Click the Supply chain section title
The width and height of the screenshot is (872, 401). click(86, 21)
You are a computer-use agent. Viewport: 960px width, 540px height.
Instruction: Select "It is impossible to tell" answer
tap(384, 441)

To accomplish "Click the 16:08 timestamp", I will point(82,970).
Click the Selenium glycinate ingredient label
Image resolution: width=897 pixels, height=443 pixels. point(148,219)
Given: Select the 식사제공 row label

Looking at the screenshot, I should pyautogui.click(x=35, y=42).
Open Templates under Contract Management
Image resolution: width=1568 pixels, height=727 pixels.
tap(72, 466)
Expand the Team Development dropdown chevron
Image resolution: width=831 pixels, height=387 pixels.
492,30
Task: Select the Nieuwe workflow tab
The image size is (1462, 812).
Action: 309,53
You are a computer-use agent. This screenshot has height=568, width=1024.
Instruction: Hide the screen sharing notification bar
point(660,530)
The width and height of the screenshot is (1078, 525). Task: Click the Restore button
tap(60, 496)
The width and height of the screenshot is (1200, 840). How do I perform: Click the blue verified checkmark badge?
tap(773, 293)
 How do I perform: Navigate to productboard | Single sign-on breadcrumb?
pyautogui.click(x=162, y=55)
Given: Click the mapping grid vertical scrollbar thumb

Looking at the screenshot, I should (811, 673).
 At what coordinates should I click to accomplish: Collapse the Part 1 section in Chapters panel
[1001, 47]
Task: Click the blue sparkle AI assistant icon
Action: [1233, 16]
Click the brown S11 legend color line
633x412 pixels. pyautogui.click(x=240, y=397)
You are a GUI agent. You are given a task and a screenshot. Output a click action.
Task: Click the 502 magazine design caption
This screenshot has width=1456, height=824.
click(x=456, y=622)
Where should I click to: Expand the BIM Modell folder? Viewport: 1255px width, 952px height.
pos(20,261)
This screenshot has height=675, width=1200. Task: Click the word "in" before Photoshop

_ _ _ _

Look above and repeat, character for character, the lines from the first one to the line with "You are a computer-use agent. This", counting both.

● **Solution**
Click the Supply chain section title
The width and height of the screenshot is (872, 401). click(86, 21)
You are a computer-use agent. Viewport: 960px width, 540px height.
Instruction: Select "It is impossible to tell" answer
tap(384, 441)

To accomplish "Click the 16:08 timestamp", I will point(82,970).
Click the Selenium glycinate ingredient label
Image resolution: width=897 pixels, height=443 pixels. point(148,219)
Given: Select the 식사제공 row label

Looking at the screenshot, I should pyautogui.click(x=35, y=42).
Open Templates under Contract Management
Image resolution: width=1568 pixels, height=727 pixels.
tap(72, 466)
Expand the Team Development dropdown chevron
Image resolution: width=831 pixels, height=387 pixels.
492,30
Task: Select the Nieuwe workflow tab
The image size is (1462, 812).
Action: 309,53
You are a computer-use agent. This screenshot has height=568, width=1024.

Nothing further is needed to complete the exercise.